─── EXERCISE MATERIAL

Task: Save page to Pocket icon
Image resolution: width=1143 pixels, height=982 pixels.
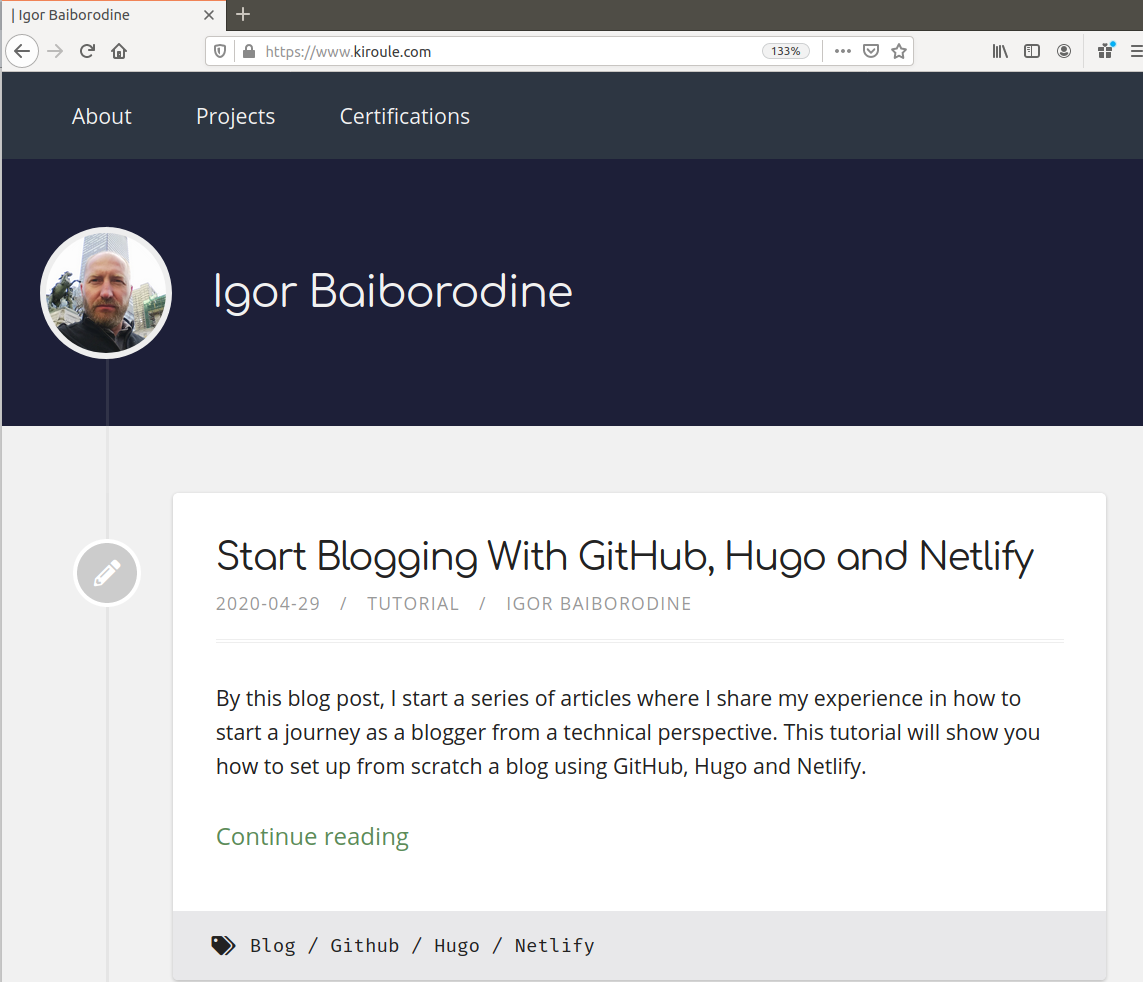Action: pyautogui.click(x=870, y=51)
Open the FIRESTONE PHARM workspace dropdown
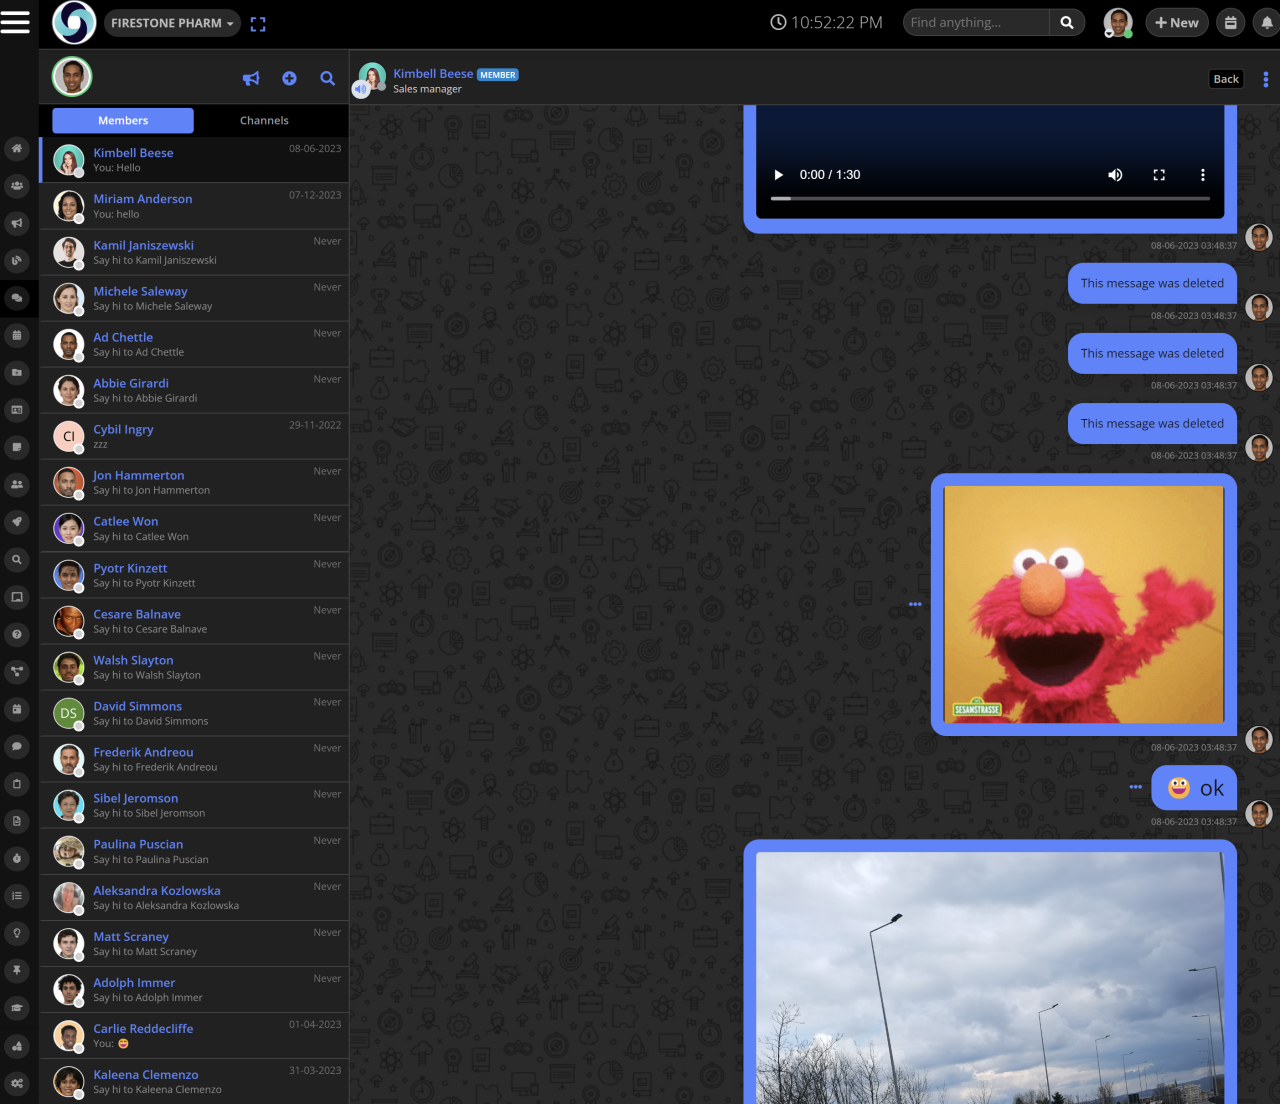Image resolution: width=1280 pixels, height=1104 pixels. 171,21
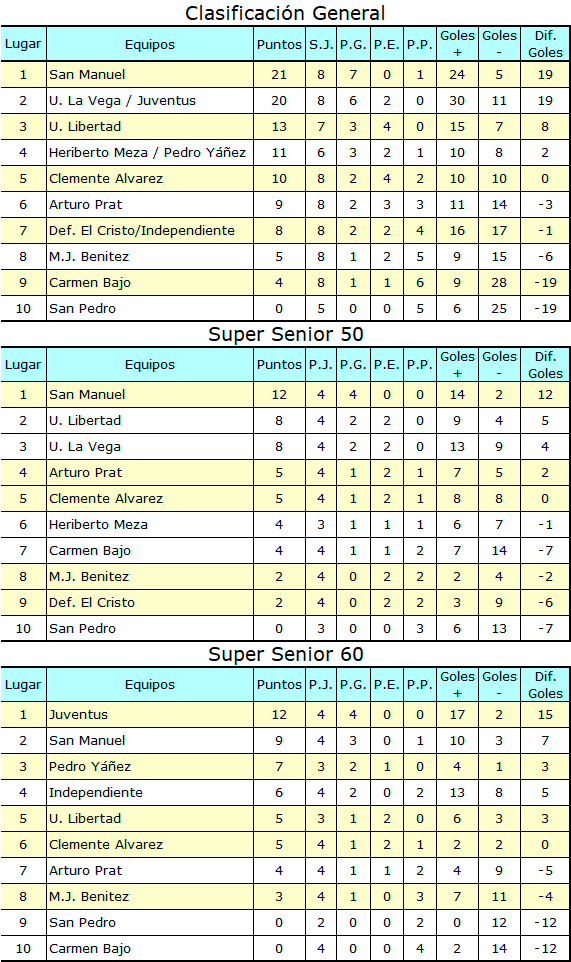Click the Clasificación General title
This screenshot has height=962, width=571.
[285, 13]
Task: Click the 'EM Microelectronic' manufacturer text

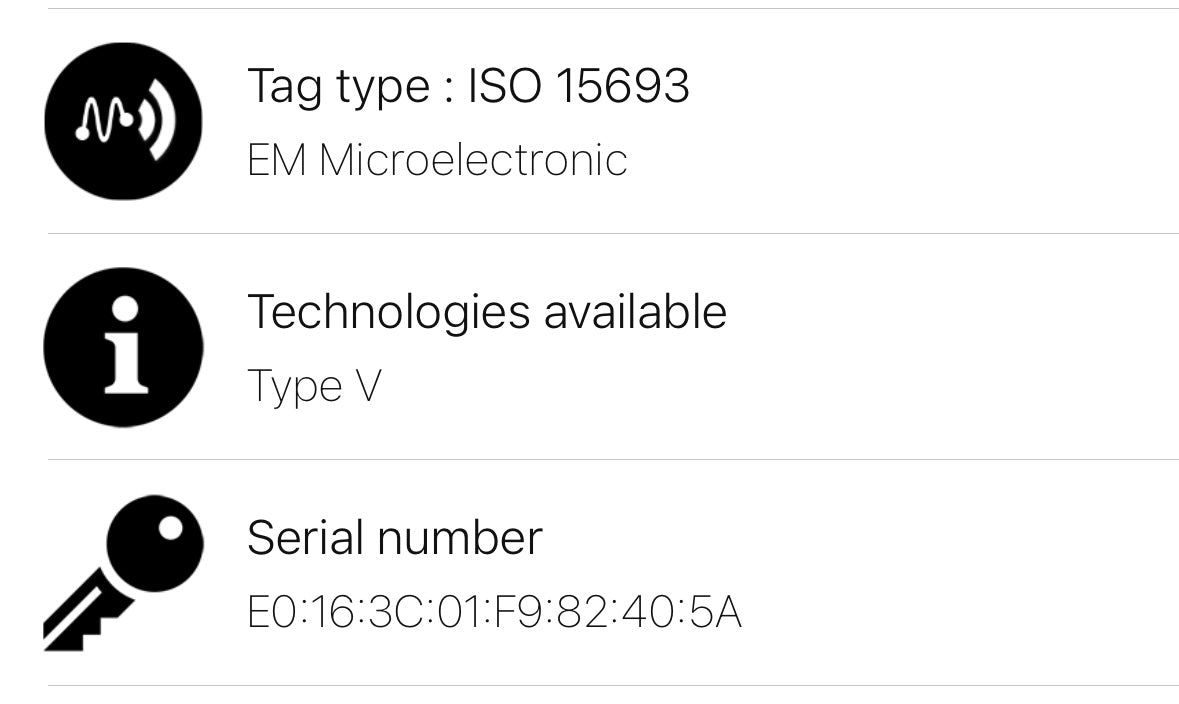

──────

**DIRECTIONS**
Rewrite the part of the items that opens at their beginning and closes with the line containing "Action: pyautogui.click(x=870, y=51)", with "Pocket" replaced by "Instapaper" and all else unchanged. Leave the pictures out of your answer.

**THE SOLUTION**
Task: Save page to Instapaper icon
Image resolution: width=1143 pixels, height=982 pixels.
Action: pyautogui.click(x=870, y=51)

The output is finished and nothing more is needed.